## Records from a collection
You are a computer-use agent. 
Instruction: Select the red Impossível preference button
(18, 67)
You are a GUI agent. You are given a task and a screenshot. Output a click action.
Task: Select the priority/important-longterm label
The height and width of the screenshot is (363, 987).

## TASK STATEMENT
Write out the lines of the material above without any changes.

## ANSWER TO THIS EXERCISE
You are a computer-use agent. 
Instruction: Select the red Impossível preference button
(18, 67)
You are a GUI agent. You are given a task and a screenshot. Output a click action.
Task: Select the priority/important-longterm label
The height and width of the screenshot is (363, 987).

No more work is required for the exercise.